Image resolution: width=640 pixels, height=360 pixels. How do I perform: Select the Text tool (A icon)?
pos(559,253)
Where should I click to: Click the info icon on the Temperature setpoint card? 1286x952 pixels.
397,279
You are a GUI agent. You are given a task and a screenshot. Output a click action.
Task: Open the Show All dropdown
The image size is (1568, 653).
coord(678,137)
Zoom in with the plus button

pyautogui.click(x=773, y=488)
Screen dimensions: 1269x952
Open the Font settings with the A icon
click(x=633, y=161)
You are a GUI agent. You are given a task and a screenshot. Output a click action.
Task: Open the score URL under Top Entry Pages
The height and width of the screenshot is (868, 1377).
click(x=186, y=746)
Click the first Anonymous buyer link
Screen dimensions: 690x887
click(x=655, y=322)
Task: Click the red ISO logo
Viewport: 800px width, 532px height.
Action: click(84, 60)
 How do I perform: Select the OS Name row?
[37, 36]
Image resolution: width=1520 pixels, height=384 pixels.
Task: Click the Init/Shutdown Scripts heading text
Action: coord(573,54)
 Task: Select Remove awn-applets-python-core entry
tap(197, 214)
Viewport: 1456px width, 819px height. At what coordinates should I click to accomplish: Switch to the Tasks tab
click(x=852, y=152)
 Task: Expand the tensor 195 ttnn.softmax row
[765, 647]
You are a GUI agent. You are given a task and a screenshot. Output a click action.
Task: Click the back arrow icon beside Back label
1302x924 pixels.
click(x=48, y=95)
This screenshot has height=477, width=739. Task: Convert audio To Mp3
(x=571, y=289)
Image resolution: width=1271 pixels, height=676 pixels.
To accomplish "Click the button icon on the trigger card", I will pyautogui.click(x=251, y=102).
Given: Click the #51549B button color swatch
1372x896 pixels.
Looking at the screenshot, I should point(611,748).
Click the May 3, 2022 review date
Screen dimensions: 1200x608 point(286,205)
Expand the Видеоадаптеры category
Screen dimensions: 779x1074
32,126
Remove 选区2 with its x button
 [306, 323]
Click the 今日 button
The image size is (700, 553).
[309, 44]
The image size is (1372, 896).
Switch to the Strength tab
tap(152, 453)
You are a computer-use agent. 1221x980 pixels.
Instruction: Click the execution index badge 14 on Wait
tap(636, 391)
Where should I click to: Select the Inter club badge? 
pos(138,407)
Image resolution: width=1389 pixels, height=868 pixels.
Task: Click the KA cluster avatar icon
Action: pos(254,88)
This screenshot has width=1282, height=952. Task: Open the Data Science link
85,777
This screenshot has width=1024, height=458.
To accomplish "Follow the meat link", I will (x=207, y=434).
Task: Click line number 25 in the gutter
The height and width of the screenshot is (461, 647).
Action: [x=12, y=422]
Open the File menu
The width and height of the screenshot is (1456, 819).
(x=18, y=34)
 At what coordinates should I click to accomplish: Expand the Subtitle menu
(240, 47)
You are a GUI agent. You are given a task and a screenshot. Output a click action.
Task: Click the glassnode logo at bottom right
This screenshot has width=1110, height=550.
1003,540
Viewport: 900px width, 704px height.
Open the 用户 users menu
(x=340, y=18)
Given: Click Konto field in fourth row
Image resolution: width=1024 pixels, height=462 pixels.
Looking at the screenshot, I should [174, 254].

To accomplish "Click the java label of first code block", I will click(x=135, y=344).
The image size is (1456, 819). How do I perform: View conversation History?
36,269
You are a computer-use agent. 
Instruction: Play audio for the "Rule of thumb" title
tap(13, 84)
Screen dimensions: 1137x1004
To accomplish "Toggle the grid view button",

━━━━━━━━━━

• [Task requirements]: Can you give every line of the material above as a JSON list of strings, with one string per line and the blank lines left out?

• [Response]:
[
  "Image resolution: width=640 pixels, height=360 pixels. How do I perform: Select the Text tool (A icon)?",
  "pos(559,253)",
  "Where should I click to: Click the info icon on the Temperature setpoint card? 1286x952 pixels.",
  "397,279",
  "You are a GUI agent. You are given a task and a screenshot. Output a click action.",
  "Task: Open the Show All dropdown",
  "The image size is (1568, 653).",
  "coord(678,137)",
  "Zoom in with the plus button",
  "pyautogui.click(x=773, y=488)",
  "Screen dimensions: 1269x952",
  "Open the Font settings with the A icon",
  "click(x=633, y=161)",
  "You are a GUI agent. You are given a task and a screenshot. Output a click action.",
  "Task: Open the score URL under Top Entry Pages",
  "The height and width of the screenshot is (868, 1377).",
  "click(x=186, y=746)",
  "Click the first Anonymous buyer link",
  "Screen dimensions: 690x887",
  "click(x=655, y=322)",
  "Task: Click the red ISO logo",
  "Viewport: 800px width, 532px height.",
  "Action: click(84, 60)",
  " How do I perform: Select the OS Name row?",
  "[37, 36]",
  "Image resolution: width=1520 pixels, height=384 pixels.",
  "Task: Click the Init/Shutdown Scripts heading text",
  "Action: coord(573,54)",
  " Task: Select Remove awn-applets-python-core entry",
  "tap(197, 214)",
  "Viewport: 1456px width, 819px height. At what coordinates should I click to accomplish: Switch to the Tasks tab",
  "click(x=852, y=152)",
  " Task: Expand the tensor 195 ttnn.softmax row",
  "[765, 647]",
  "You are a GUI agent. You are given a task and a screenshot. Output a click action.",
  "Task: Click the back arrow icon beside Back label",
  "1302x924 pixels.",
  "click(x=48, y=95)",
  "This screenshot has height=477, width=739. Task: Convert audio To Mp3",
  "(x=571, y=289)",
  "Image resolution: width=1271 pixels, height=676 pixels.",
  "To accomplish \"Click the button icon on the trigger card\", I will pyautogui.click(x=251, y=102).",
  "Given: Click the #51549B button color swatch",
  "1372x896 pixels.",
  "Looking at the screenshot, I should point(611,748).",
  "Click the May 3, 2022 review date",
  "Screen dimensions: 1200x608 point(286,205)",
  "Expand the Видеоадаптеры category",
  "Screen dimensions: 779x1074",
  "32,126",
  "Remove 选区2 with its x button",
  " [306, 323]",
  "Click the 今日 button",
  "The image size is (700, 553).",
  "[309, 44]",
  "The image size is (1372, 896).",
  "Switch to the Strength tab",
  "tap(152, 453)",
  "You are a computer-use agent. 1221x980 pixels.",
  "Instruction: Click the execution index badge 14 on Wait",
  "tap(636, 391)",
  "Where should I click to: Select the Inter club badge? ",
  "pos(138,407)",
  "Image resolution: width=1389 pixels, height=868 pixels.",
  "Task: Click the KA cluster avatar icon",
  "Action: pos(254,88)",
  "This screenshot has width=1282, height=952. Task: Open the Data Science link",
  "85,777",
  "This screenshot has width=1024, height=458.",
  "To accomplish \"Follow the meat link\", I will (x=207, y=434).",
  "Task: Click line number 25 in the gutter",
  "The height and width of the screenshot is (461, 647).",
  "Action: [x=12, y=422]",
  "Open the File menu",
  "The width and height of the screenshot is (1456, 819).",
  "(x=18, y=34)",
  " At what coordinates should I click to accomplish: Expand the Subtitle menu",
  "(240, 47)",
  "You are a GUI agent. You are given a task and a screenshot. Output a click action.",
  "Task: Click the glassnode logo at bottom right",
  "This screenshot has width=1110, height=550.",
  "1003,540",
  "Viewport: 900px width, 704px height.",
  "Open the 用户 users menu",
  "(x=340, y=18)",
  "Given: Click Konto field in fourth row",
  "Image resolution: width=1024 pixels, height=462 pixels.",
  "Looking at the screenshot, I should [174, 254].",
  "To accomplish \"Click the java label of first code block\", I will click(x=135, y=344).",
  "The image size is (1456, 819). How do I perform: View conversation History?",
  "36,269",
  "You are a computer-use agent. ",
  "Instruction: Play audio for the \"Rule of thumb\" title",
  "tap(13, 84)",
  "Screen dimensions: 1137x1004",
  "To accomplish \"Toggle the grid view button\","
]